LES CLAYPOOL: When we did the Sausage demo, people were actually buying it, and people wanted it. So we knew there was a good buzz about it. But unfortunately, not that long after that is when Jay Lane left the band, and then subsequently, Todd Huth left the band, and left me high and dry, to go find some new guys. [Laughs] And at that point we really started taking off—we were selling out Berkeley Square easy, started selling out the Omni, we were doing shows with Limbomaniacs and whatnot. And all of a sudden, this scene was forming, with Mr. Bungle, Fungo Mungo, and Psychefunkapus. There was this really vibrant scene going on in the Bay Area.
Todd Huth had a baby. And Todd is a family guy—he’s a very family-oriented guy. So when he had a baby, it became really difficult for him. He wasn’t around as much. I found even making T-shirts, me and Jayski were doing a lot of that stuff, and Todd wasn’t even around. It finally got to where Jayski was in this other band, the Freaky Executives, and they had a deal with Warner Brothers, so he was starting to get a little more distracted. And I was like, “Jay, you really need to commit to either us or them,” because he was getting really flaky and it was getting to be a drag. Since they had the deal with Warner Brothers, he decided to go with them.

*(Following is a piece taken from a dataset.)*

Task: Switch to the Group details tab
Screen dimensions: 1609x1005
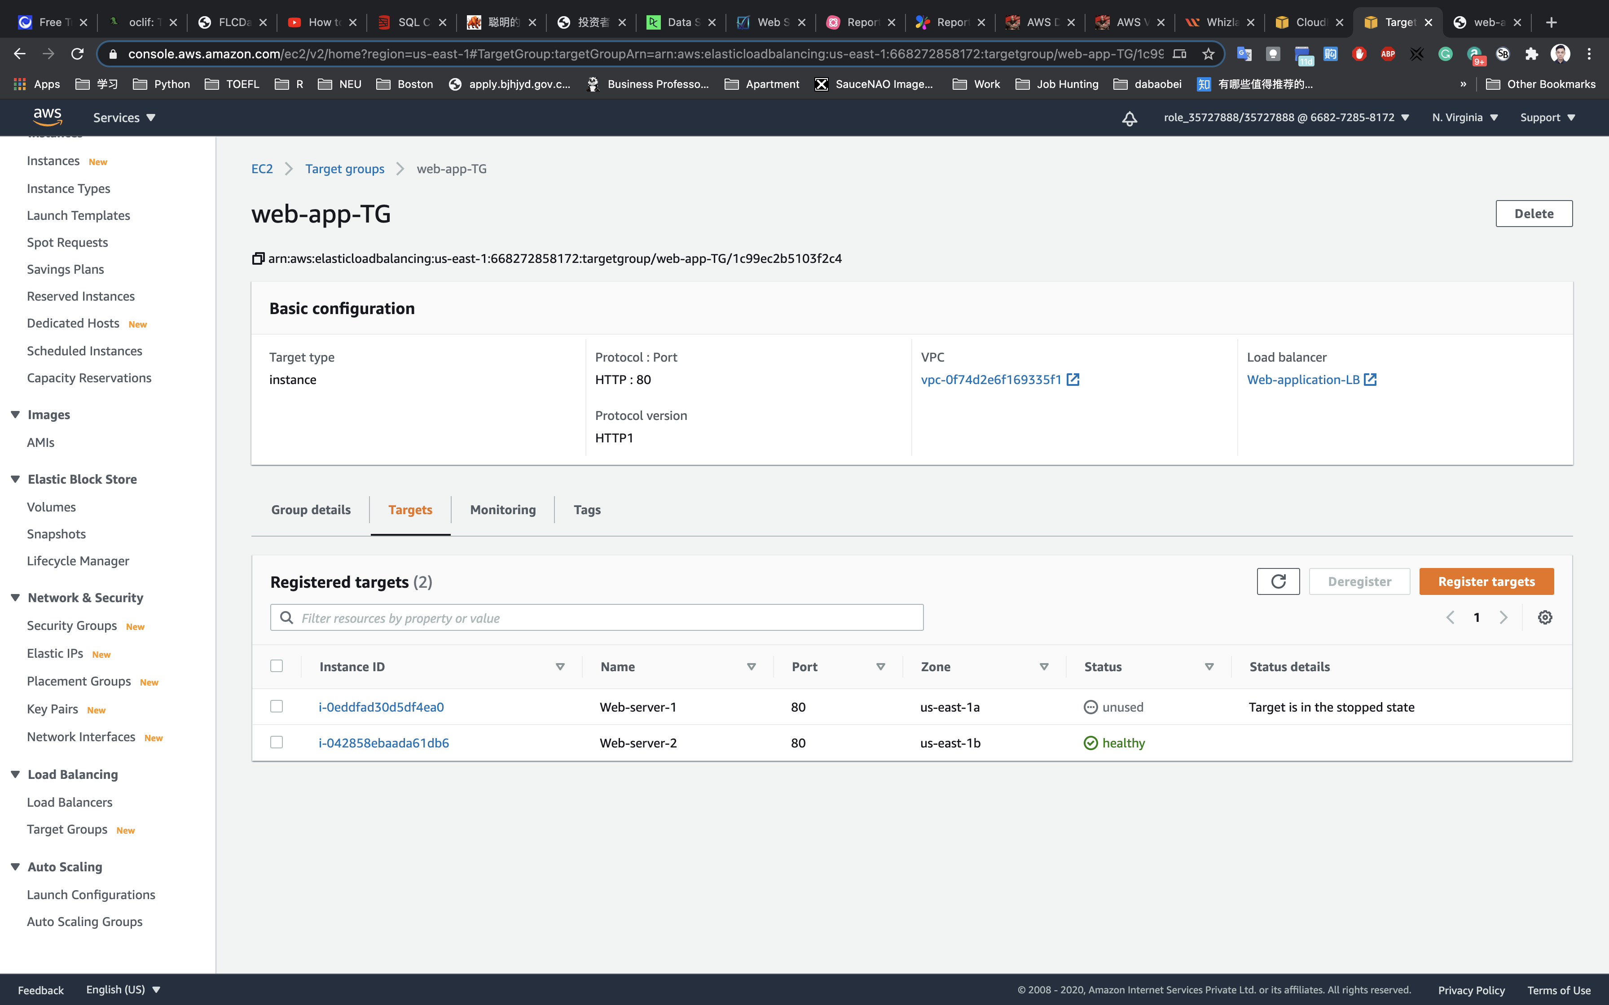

JAY LANE: I was committed to the Freaky Executives. We had a Warner Brothers record deal, I was a cowriter in the band. Even though the band was kind of on its last legs, we still had this deal with Warner Brothers—a big-shit record deal. Had I seen that it was going to fall apart and that Primus was going to blow up, of course I would have chosen a different route. But I’m really happy about the way everything turned out, regardless. It was just a commitment thing. Les wanted me to basically quit that band, and I couldn’t.
TODD HUTH: We were getting to a point where I had a kid, Elmo, and Primus was playing a lot. We started playing out of town a little bit more. At one point, I think we had eight shows in seven days, and I was working—I had a job. I was exhausted, for one thing. So I came home and saw Elmo lying there, and he was a different kid. And I was kind of out of control—I didn’t have it under control of what was going on with Primus at that point. You know how things get out of control when you’re playing and people want you to do shows and go on tour and stuff. I thought, I’m not going to not see my kid grow up. This is a once-in-a-lifetime thing. So I decided to leave because I wanted to be around for my kid. And I just knew Primus was going to take off. And much to Les’s dismay, I didn’t have a choice really.